La crise sanitaire planétaire que nous connaissons aujourd’hui montre à quel point nous ne pouvons dépendre des autres continents pour se protéger, se soigner, se nourrir. Pour la Revue Politique et Parlementaire Cathy Bijou a rencontré le député Olivier Dassault auteur d’une proposition de loi portant l’ambition pour le retour d’une grande Nation économique.
Revue Politique et Parlementaire – Le système hospitalier a-t-il a été sacrifié par les différentes politiques publiques de santé ?
Olivier Dassault – Le budget de la santé représente 270 milliards par an, c’est énorme. Nous avons longtemps vécu sur l’idée que la France fournissait les meilleurs soins en matière de santé et que nous avions le meilleur système au monde.
Si on se compare à notre voisin européen, il est incontestable que l’Allemagne s’en est mieux sortie que nous dans cette pandémie, avec une dépense de 13 % de son PIB en moins.
La santé est bien trop centralisée et croule sous les strates administratives.
Il y a trop d’intervenants qui ne prennent pas suffisamment en compte la réalité des territoires, en se basant sur des chiffres pour arriver à un objectif obsédant de fermetures de lits. L’organisation verticale de l’Etat fait régulièrement bondir les élus locaux et les professionnels de santé qui ne sont pas suffisamment écoutés.
Aujourd’hui, notre système de santé public tient dans cette crise épouvantable uniquement grâce au courage de nos soignants. Quand l’urgence sera passée, il faudra revoir nos fondamentaux, pas forcément en dépensant plus mais certainement en dépensant mieux et surtout en déplaçant les moyens vers les acteurs en première ligne.
RPP – Le court-termisme comptable a-t-il permis le siphonnage direct des ressources de l’hôpital ?
Olivier Dassault – 69 000 lits ont été supprimés en quinze ans. Certes, les interventions sont de moins en moins invasives et la chirurgie ambulatoire, de mieux en mieux adaptée aux pathologies, mais 69 000 lits, c’est beaucoup trop. L’humain doit rester au cœur des enjeux hospitaliers. Je préfère qu’on ferme des comités Théodule, qu’on abandonne les charges administratives imposées à nos soignants qui ont fait des études de médecine pour soigner les malades pas pour remplir des monticules de documents.

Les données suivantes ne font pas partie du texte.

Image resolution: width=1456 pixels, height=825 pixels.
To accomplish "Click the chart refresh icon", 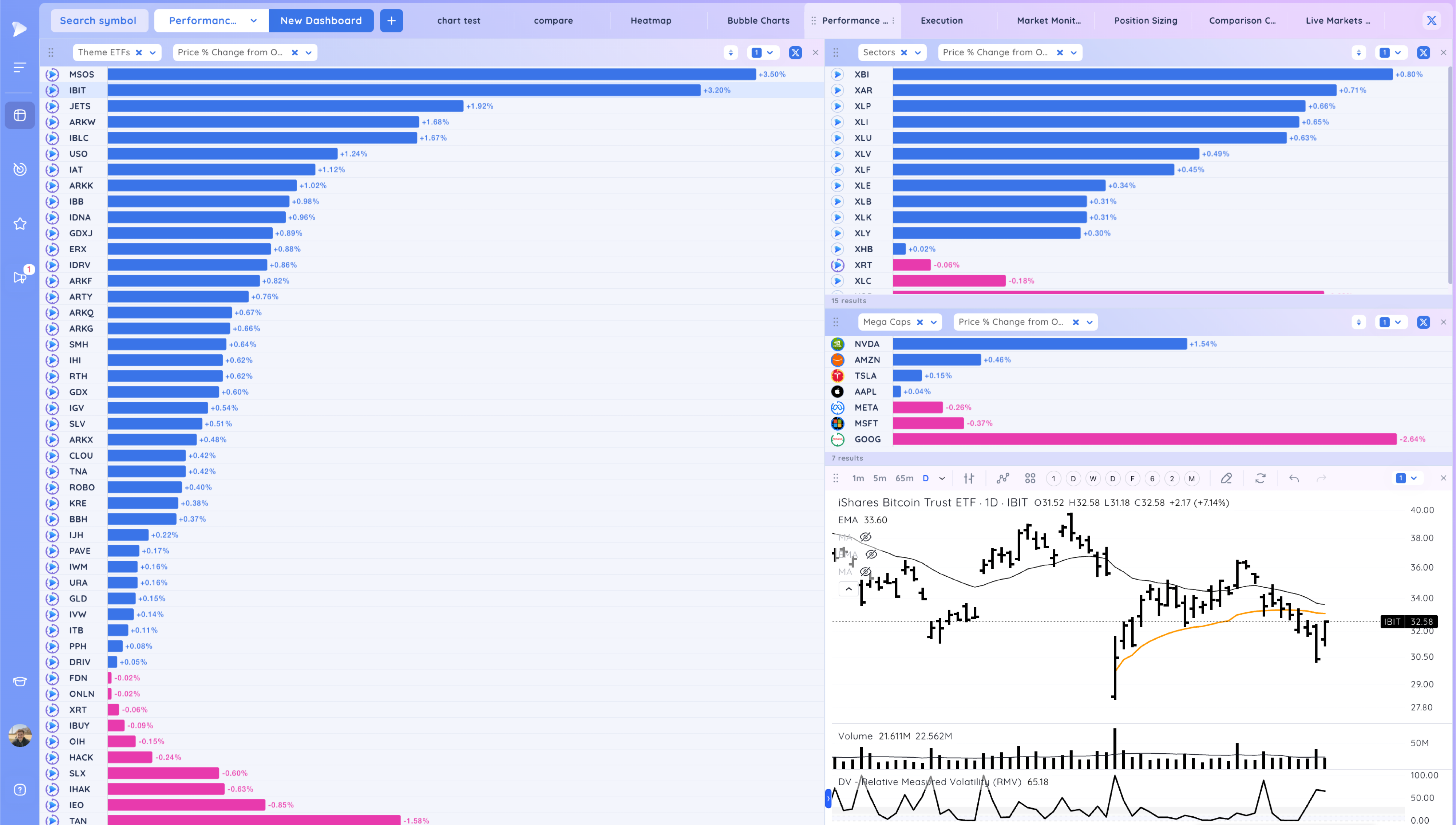I will 1260,478.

Chaque expérience a ses conséquences. Ce virus aura au moins permis de mettre un coup de scalpel sur une politique dogmatique où le besoin de transparence absolue, obsessionnelle pour certains, n’est pas compatible avec la réalité du quotidien et les objectifs à atteindre : sauver des vies.
RPP – L’absence de masques pour les personnels de santé et les malades, le nombre insuffisant de lits, de respirateurs dans les établissements et de personnel de santé est dû à l’austérité imposée à la dépense publique. Une situation dénoncée depuis de nombreuses années ?
La part du financement des hôpitaux dans les dépenses de la branche maladie de la sécurité sociale est passée de 75 % il y a 30 ans à 45 % aujourd’hui. Pourquoi ?
En 2009, Roselyne Bachelot, l’ancienne ministre de la Santé avait été clouée au pilori pour avoir acheté trop de masques et de vaccins pour faire face à l’épidémie de H1N1. Aujourd’hui l’Etat a mis en place un pont aérien avec la Chine pour équiper les hôpitaux français de masques. Est-ce l’échec des politiques néolibérales ?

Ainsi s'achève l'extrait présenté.